Enumerate and briefly discuss various accounting issues that Bijoux Corporation might face in this situation due to international standards.
It is well known that companies all over the world have become more and more internationally oriented during last few decades. They create fusion, make investment, conduct trade and co-operate over country borders. International Financial Reporting Standards (IFRS) is becoming the global language of business with over 40% of the world having moved to IFRS in the past few years. By 2018, it is expected that all companies in major markets will be using IFRS. The globalization creates an increased need for communication in the terms of language, awareness of culture differences and domestic customs. Moreover the financial communication such as accounting and financial results is just as important for business leaders and employees to master.
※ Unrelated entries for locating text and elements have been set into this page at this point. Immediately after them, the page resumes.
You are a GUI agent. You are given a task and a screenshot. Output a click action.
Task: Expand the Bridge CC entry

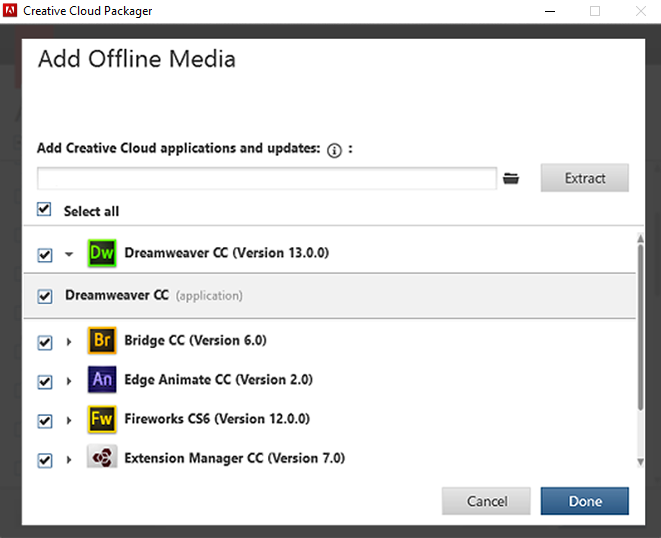[69, 342]
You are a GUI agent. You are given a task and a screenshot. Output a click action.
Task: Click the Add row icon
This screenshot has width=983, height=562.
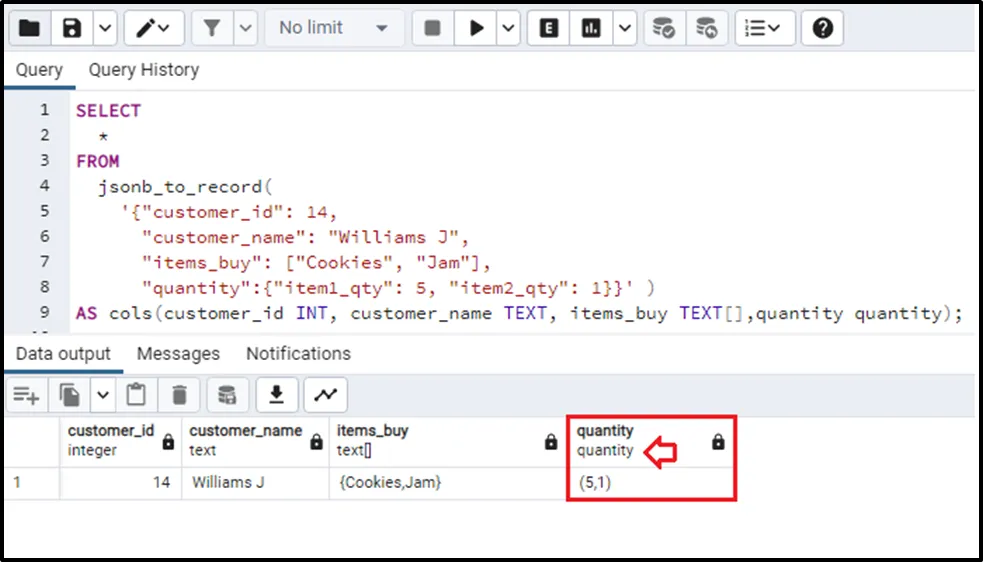coord(26,395)
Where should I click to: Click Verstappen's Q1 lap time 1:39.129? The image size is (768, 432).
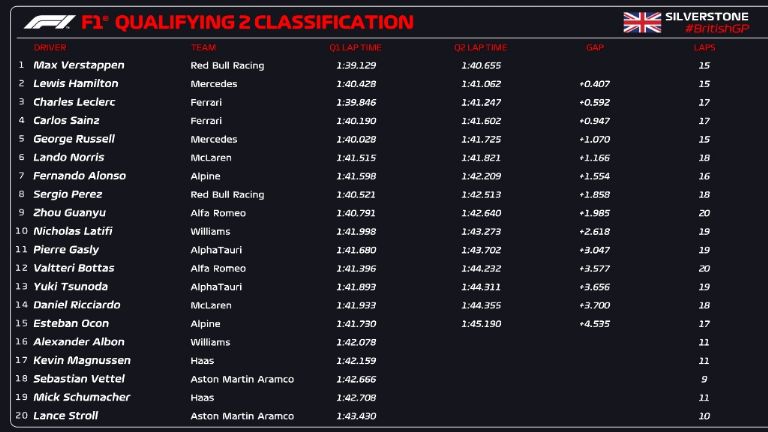[x=355, y=65]
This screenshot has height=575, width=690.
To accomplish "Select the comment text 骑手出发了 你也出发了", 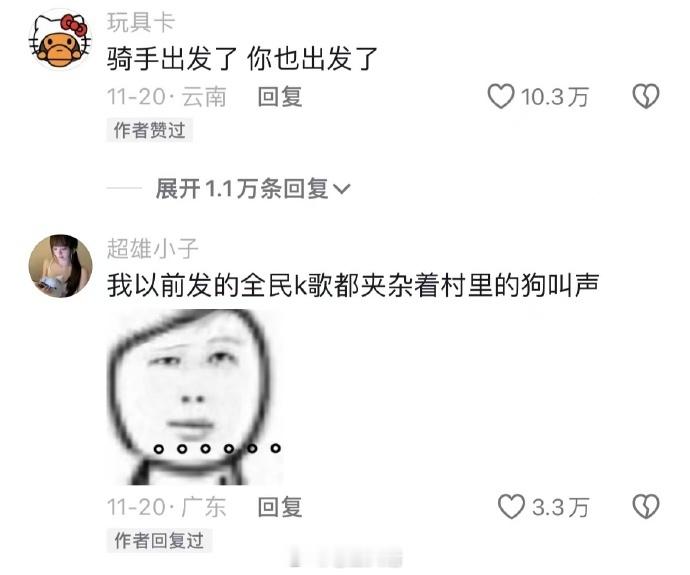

Therefore there are several challenges that will be faced on the way of IFRS convergence. These are:
1. Difference in GAAP and IFRS:
Adoption of IFRS means that the entire set of financial statements will be required to undergo a drastic change. The differences are wide and very deep routed. It would be a challenge to bring about awareness of IFRS and its impact among the users of financial statements.
2. Training and Education:
Lack of training facilities and academic courses on IFRS will also pose challenge in India. There is a need to impart education and training on IFRS and its application.
3. Legal Consideration:
Currently, the reporting requirements are governed by various regulators in India and their provisions override other laws. IFRS does not recognize such overriding laws. The regulatory and legal requirements in India will pose a challenge unless the same is been addressed by respective regulatory.
4. Taxation EFFECT :
IFRS convergence would affect most of the items in the financial statements and consequently the tax liabilities would also undergo a change. Thus the taxation laws should address the treatment of tax liabilities arising on convergence from Indian GAAP to IFRS.
5. Fair value Measurement:
IFRS uses fair value as a measurement base for valuing most of the items of financial statements. The use of fair value accounting can bring a lot of instability and prejudice to the financial statements. It also involves a lot of hard work in arriving at the fair value and valuation experts have to be used.
These are the issues Bijoux Corporation might face in this situation due to international standards.